─── Trecho do documento

A pessoa curada também era levada para fora do acampamento (como a novilha vermelha) e todos esses elementos seriam imersos no sangue de uma pomba imolada e aspergidos sobre ela.
Muito mais do que uma purificação
Outro ponto fundamental é que a purificação pelas cinzas da novilha vermelha aponta para o sacrifício de Yeshua. Também levado para a morte fora dos limites da cidade, o seu sangue – representado na cor vermelha do animal –, propiciou a purificação dos pecados. Não apenas uma purificação ritual, mas o verdadeiro acesso para a reconexão com a Vida, com o Pai Celeste. O resgate daqueles que estavam mortos.
Além disso, a purificação pelas cinzas era realizada em duas etapas: a primeira ao 3º dia, mostrando que o Messias, também ao 3º dia ressuscitou, validando a promessa de vida eterna. A segunda etapa é concluída ao 7º dia, um paralelo com o 7º Milênio, onde Yeshua é entronizado como rei de toda a terra e, finalmente, a morte – o maior inimigo – é vencido.
As promessas para o Pó da Terra
Uma análise ainda mais elaborada da própria palavra עפר (afar) – aquela que indica as cinzas que são ASPERGIDAS – leva a alguns pontos surpreendentes!
Como dito anteriormente, עפר (afar) tem sentido mais amplo que אפר (éfer), representando os grãos de terra, a poeira da terra seca. Essa condição assemelha-se muito à areia, com sua natureza granular. De fato, a areia é apenas um outro tipo de terra.
Adonai fez grandes promessas para Avraham (Gn 22:17) e Yakov (Gn 32:12), assemelhando suas descendências às incontáveis areias do mar. A mesma palavra também é colocada sobre os descendentes de David (figurando o Messias) em Jr 38:22.
De fato, ainda mais do que isso, YHWH proclama por duas vezes essa mesma promessa para o patriarca Avraham. Em Gn 22:17, Ele multiplicaria sua descendência como a AREIA DO MAR; e em Gn 13:16, o Criador a fará como o PÓ DA TERRA, igualmente incontável.
Assim, a partir desses dois versos, podemos estabelecer uma íntima conexão entre ambas as palavras: עָפָר (afar) - o pó da terra, e חוֹל (chol) - a areia do mar, que refletem a mesma promessa do Criador.
Unindo todos esses pontos, encontramos ainda um texto onde o próprio Avraham, recebedor dessas promessas, declara a constituição do próprio ser humano, em Gn 18:27:
ויען אברהם ויאמר הנה־נא הואלתי לדבר אל־אדני ואנכי עפר ואפר
Tornou-lhe Avraham, dizendo: Eis que agora me atrevi a falar a Adonai, ainda que sou PÓ e CINZA (afar va’éfer).
Das cinzas, a vida
Analisemos, então, a incrível perspectiva que se abre aqui, conectando ambos os termos acima ao contexto das cinzas da novilha vermelha.

──────
─── Dados fornecidos

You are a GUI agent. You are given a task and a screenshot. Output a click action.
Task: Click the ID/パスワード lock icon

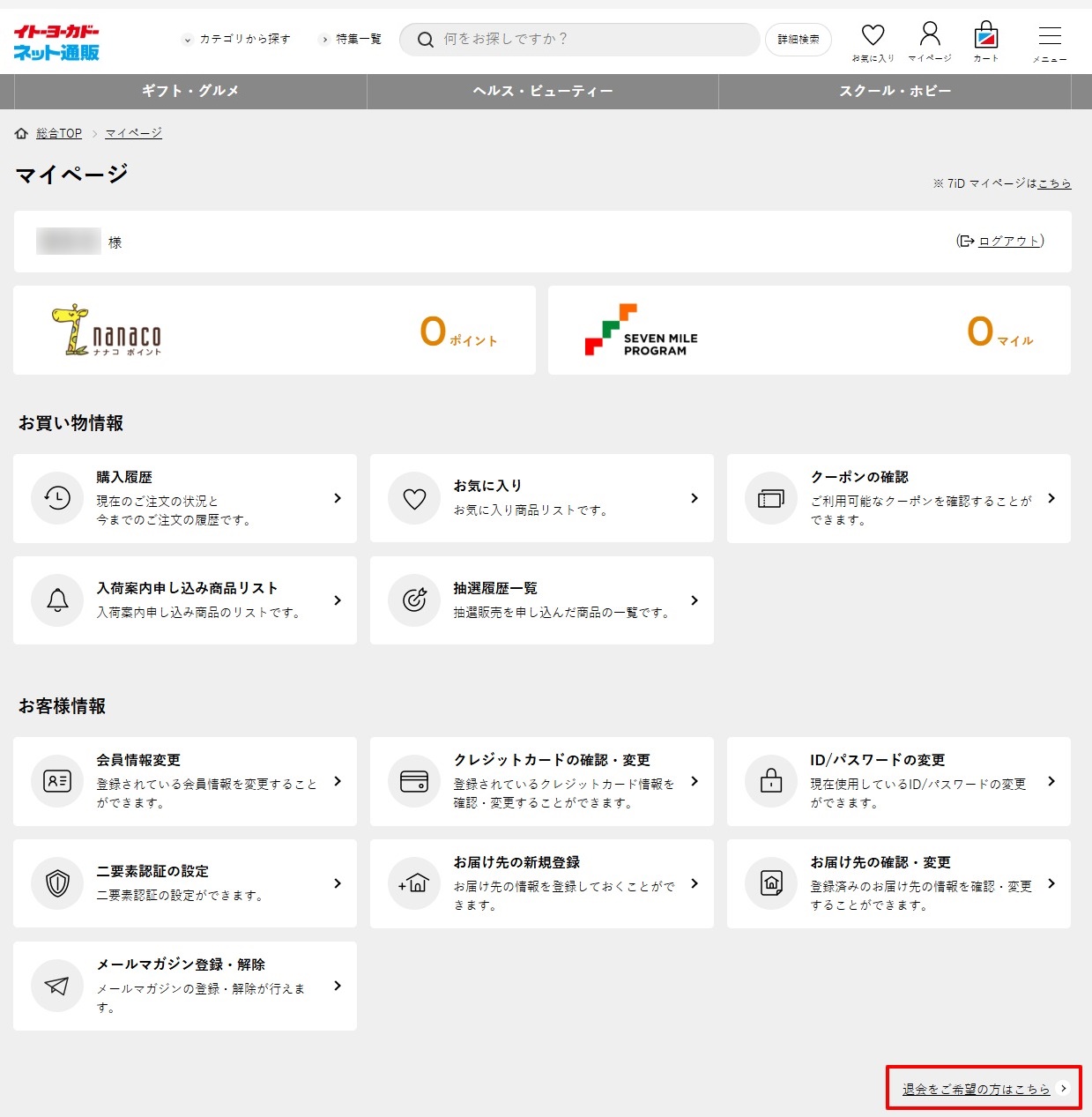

──────

- O que fazer -
#1 Segundo o trecho sobre a novilha vermelha, em quais dias ocorriam as duas etapas da purificação pelas cinzas?
#2 Copie, do trecho sobre a novilha vermelha, a passagem entre "Muito mais do" e "que estavam mortos.", inclusive.

- Respostas esperadas -
#1 No 3º dia e no 7º dia.

#2
Muito mais do que uma purificação
Outro ponto fundamental é que a purificação pelas cinzas da novilha vermelha aponta para o sacrifício de Yeshua. Também levado para a morte fora dos limites da cidade, o seu sangue – representado na cor vermelha do animal –, propiciou a purificação dos pecados. Não apenas uma purificação ritual, mas o verdadeiro acesso para a reconexão com a Vida, com o Pai Celeste. O resgate daqueles que estavam mortos.